- Quoted passage
No visit to Artvin would be complete without immersing oneself in nature, and the Karagöl Sahara National Park is an excellent place to do just that. The park, established in 1994, covers an area of 8,030 acres, with only one hotel by the beautiful Karagöl Lake, a great starting point for camping, swimming, and hiking vacations in untouched nature.
The steep two-kilometer (1.2-mile) walking path toward this beautiful yet dilapidated church in a gorgeous remote forested canyon is very much worth the effort because of its significance in Georgian history. Historians believe Porta Monastery to be the monastery founded by the monk Grigol Khandzteli, who was the founder and leader of many monastic communities in Tao-Klarjeti (a historical region in southwest Georgia).
Another famous Artvin fortress, the Ardanuç Kalesi is almost entirely surrounded by the jagged edges of natural cliffs and, therefore, overlooks the valley in quite the dramatic pose. You’ll have to climb the steep metal steps to enter the fascinating structure, which used to look out on the capital of Georgian king Ashot the Great in the early 9th century.

- Assignment 1
In what year was Karagöl Sahara National Park established, according to the passage on Artvin sights?
- Assignment 2
Reproduce word for word the part of the passage on Artvin sights starting with "The steep two-kilometer" and going on through "in southwest Georgia).".
- Assignment 3
Carry on the passage on Artvin sights from the point where it stops.
These lines come from a different source.

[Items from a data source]

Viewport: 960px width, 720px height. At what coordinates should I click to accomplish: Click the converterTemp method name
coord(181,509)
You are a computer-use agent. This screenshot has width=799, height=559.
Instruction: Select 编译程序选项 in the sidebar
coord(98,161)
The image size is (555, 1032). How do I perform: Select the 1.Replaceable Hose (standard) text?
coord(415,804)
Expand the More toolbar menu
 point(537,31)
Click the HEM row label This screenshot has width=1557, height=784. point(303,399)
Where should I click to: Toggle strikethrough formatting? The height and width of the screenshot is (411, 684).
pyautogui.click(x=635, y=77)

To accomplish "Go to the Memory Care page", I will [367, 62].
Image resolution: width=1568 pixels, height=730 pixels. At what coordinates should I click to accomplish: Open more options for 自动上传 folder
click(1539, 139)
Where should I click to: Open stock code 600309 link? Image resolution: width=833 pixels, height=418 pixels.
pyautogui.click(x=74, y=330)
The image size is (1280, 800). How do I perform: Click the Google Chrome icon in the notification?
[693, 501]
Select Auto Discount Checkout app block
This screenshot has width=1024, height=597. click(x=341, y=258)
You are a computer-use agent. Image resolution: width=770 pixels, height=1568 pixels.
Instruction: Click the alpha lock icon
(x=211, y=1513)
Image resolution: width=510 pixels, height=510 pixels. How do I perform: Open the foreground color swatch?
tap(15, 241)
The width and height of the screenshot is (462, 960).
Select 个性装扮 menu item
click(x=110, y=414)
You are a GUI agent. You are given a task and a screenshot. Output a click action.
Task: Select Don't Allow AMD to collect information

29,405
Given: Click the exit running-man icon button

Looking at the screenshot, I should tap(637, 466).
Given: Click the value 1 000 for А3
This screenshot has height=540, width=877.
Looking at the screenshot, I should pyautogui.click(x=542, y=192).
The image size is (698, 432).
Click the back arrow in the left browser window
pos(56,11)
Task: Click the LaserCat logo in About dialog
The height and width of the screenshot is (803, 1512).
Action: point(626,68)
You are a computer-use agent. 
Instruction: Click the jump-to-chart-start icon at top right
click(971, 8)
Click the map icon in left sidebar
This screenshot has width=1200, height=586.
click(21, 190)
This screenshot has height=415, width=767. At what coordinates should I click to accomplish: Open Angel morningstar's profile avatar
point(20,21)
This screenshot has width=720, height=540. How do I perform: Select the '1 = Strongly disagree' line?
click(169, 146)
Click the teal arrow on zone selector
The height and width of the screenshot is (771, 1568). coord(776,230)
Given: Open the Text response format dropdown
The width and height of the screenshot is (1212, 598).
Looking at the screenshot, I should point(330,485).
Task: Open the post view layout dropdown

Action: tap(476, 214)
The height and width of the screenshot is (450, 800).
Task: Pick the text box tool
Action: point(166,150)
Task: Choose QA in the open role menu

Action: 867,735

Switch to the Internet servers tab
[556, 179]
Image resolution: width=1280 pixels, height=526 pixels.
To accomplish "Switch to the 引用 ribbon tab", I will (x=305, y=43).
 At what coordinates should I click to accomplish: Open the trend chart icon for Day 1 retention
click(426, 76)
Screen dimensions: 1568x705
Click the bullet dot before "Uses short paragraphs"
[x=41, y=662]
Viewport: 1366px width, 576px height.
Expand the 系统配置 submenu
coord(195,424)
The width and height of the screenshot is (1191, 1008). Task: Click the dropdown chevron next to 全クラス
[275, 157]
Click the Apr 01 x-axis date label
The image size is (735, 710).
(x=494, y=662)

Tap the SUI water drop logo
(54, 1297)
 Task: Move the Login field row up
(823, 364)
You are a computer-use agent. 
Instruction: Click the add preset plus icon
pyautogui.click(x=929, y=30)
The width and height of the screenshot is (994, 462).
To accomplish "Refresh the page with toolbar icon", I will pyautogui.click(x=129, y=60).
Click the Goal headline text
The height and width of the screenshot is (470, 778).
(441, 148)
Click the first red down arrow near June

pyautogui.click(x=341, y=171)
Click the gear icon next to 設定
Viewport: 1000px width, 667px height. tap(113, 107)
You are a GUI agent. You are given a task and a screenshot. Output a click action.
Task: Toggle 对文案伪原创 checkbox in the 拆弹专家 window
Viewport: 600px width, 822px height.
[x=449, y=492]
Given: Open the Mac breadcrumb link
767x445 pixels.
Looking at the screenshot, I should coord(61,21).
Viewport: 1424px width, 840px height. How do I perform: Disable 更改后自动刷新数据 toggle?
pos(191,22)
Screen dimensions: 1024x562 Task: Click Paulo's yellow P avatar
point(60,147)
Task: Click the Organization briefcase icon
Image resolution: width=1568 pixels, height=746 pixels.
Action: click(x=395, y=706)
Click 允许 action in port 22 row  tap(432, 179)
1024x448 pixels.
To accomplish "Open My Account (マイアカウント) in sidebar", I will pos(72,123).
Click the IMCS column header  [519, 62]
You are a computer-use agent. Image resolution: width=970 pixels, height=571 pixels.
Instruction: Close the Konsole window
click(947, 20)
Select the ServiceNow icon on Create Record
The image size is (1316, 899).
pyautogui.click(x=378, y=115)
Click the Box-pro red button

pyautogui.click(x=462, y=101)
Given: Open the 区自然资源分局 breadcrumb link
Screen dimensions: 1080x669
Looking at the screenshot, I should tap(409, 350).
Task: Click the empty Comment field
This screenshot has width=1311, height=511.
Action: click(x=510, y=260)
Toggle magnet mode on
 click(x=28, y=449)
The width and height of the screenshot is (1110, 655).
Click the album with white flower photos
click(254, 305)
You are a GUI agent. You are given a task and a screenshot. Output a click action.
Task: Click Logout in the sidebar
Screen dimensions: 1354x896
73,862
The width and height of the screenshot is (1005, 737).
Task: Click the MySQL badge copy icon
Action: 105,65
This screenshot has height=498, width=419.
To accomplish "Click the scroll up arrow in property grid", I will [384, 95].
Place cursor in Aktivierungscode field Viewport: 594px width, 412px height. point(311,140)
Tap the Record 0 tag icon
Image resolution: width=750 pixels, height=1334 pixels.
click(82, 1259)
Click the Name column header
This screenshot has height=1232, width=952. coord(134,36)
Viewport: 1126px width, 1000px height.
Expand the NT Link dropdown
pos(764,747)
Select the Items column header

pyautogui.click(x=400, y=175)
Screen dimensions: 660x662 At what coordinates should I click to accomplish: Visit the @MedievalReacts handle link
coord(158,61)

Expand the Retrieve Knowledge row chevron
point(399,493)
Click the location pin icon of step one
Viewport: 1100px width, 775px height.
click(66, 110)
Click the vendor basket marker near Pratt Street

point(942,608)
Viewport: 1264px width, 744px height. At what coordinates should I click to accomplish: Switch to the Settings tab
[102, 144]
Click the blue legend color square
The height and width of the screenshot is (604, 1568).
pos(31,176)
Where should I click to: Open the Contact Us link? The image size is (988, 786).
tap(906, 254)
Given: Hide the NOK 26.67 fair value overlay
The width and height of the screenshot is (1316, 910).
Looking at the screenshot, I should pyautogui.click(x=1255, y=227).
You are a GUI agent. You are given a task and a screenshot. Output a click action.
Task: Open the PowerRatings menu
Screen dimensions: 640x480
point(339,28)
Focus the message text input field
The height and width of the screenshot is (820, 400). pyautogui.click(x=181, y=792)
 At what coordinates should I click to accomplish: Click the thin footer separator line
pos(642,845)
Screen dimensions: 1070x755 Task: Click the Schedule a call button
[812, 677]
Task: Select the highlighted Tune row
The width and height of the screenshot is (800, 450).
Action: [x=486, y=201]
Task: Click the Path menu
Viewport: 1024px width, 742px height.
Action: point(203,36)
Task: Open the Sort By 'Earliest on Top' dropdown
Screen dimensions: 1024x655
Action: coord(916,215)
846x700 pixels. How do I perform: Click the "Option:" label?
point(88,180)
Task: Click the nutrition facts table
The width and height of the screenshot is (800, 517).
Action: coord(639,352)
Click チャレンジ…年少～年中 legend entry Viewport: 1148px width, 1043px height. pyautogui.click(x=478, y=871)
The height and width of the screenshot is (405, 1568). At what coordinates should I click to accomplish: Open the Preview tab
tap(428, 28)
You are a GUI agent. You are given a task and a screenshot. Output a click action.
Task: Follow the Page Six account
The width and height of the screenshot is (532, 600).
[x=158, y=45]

- Expected answer 1
1994

- Expected answer 2
The steep two-kilometer (1.2-mile) walking path toward this beautiful yet dilapidated church in a gorgeous remote forested canyon is very much worth the effort because of its significance in Georgian history. Historians believe Porta Monastery to be the monastery founded by the monk Grigol Khandzteli, who was the founder and leader of many monastic communities in Tao-Klarjeti (a historical region in southwest Georgia).

- Expected answer 3
Built in 937 by Bagrat III, King of the Abkhazians and Georgia and part of the Georgian Bagrationi dynasty, the Livane Kalesi (or Artvin Kalesi) was extended during the reign of Ottoman Sultan Suleiman I. Perched on a rock above the valley, the impressive structure also holds a cistern and chapel within its irregular cut stone walls.
Another fairy-tale castle in Artvin, the Şavşat Kalesi, founded by the Georgians in the 10th century, served as the seat of Shavsheti, one of Tao-Klarjeti’s many princedoms. Make sure to pay attention to the information boards that give more details about the fortress’ wine cellar, pharmacy, and hamam.
One of the biggest waterfalls in the province, the Mençuna Şelalesi is quite the popular stop in Artvin and is a stunning sight with water tumbling down the cliff surrounded by the evergreen forest. The 100-meter (328-foot) drop is especially beautiful in the months of April and May.
Located in the Barhal or Altınparmak village, Barhal Kilisesi is a medieval Georgian monastery and cathedral church built by Davit III Kurapalat (a Georgian prince of the Bagratid family of Tao) in approximately 973. The structure is a definite must-see because of its well-preserved demeanor set within the remote natural landscape.
Despite its name (which translates to Hell Creek Canyon), this natural spectacle is quite beautiful with its deep canyons that rise to 200 meters (656 feet) in height. Look out for the mysterious caves in the impressively curving natural rock façades.